_Exercise prompt_. Repeat exactly the lines of the listing below, please, starting with the first and ending with the line containing "Click the user avatar icon"; leave out the rest.

_Data for review_.

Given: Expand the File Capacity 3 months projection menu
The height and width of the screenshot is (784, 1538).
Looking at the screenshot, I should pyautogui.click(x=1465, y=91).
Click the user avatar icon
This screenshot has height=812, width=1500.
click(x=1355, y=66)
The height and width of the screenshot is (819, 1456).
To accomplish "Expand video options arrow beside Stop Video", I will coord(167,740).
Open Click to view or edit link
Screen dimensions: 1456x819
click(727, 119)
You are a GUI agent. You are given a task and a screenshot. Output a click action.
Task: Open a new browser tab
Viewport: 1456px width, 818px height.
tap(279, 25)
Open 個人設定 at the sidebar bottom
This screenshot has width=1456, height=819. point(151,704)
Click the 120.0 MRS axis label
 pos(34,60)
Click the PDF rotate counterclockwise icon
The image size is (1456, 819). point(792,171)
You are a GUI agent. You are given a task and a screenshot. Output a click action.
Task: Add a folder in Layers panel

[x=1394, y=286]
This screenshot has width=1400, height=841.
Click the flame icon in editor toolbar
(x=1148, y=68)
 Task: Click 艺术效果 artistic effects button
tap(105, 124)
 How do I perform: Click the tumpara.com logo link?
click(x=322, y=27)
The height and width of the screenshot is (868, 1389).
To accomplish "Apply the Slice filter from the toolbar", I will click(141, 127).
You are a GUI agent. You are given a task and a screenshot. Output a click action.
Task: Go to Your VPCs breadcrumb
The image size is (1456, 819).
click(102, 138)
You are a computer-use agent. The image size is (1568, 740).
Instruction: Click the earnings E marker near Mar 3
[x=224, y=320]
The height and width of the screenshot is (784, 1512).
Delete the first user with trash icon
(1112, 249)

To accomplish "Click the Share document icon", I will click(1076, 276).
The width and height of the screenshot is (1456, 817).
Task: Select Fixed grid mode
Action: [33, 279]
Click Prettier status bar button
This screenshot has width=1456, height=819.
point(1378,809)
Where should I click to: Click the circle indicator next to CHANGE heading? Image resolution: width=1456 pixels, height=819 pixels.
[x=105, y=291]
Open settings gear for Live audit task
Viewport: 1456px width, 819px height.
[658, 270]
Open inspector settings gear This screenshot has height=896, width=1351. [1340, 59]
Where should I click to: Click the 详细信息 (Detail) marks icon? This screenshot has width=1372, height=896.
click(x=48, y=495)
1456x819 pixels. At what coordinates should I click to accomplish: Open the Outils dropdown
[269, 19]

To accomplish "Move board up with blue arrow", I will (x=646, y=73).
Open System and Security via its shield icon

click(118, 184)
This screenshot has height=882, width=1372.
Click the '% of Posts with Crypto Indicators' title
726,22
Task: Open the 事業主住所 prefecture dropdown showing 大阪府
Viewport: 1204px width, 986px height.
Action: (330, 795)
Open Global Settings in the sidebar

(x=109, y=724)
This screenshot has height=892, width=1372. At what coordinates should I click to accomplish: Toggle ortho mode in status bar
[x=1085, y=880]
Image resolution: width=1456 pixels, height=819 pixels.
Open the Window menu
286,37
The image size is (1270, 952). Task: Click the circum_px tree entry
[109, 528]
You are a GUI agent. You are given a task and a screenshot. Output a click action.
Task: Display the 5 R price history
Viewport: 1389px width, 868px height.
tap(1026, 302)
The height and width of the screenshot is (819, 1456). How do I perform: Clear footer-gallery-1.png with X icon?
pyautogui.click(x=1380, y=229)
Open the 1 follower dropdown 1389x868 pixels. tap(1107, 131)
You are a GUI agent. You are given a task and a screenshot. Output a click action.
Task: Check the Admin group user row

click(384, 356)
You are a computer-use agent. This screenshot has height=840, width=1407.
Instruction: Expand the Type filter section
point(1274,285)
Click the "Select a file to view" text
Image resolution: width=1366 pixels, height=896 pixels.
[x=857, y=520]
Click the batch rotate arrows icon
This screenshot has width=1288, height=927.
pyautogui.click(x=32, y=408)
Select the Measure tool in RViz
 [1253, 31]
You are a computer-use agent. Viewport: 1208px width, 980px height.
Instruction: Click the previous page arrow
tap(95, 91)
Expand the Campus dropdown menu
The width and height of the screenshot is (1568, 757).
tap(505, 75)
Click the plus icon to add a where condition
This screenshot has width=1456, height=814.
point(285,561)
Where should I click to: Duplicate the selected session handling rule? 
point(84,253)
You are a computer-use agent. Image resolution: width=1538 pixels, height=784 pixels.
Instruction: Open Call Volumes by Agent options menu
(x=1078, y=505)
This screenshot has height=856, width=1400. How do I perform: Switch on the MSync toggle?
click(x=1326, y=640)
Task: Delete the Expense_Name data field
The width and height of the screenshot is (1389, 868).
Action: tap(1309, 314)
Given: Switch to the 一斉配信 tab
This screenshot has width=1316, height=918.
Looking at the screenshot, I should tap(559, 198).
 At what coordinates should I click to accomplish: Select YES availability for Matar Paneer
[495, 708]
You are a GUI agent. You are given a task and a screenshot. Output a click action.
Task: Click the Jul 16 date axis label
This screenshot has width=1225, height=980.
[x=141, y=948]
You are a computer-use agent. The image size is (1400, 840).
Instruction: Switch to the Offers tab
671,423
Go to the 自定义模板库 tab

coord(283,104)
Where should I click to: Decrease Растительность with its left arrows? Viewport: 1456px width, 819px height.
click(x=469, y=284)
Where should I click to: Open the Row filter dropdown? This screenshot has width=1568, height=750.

_Response box_.
Given: Expand the File Capacity 3 months projection menu
The height and width of the screenshot is (784, 1538).
Looking at the screenshot, I should pyautogui.click(x=1465, y=91).
Click the user avatar icon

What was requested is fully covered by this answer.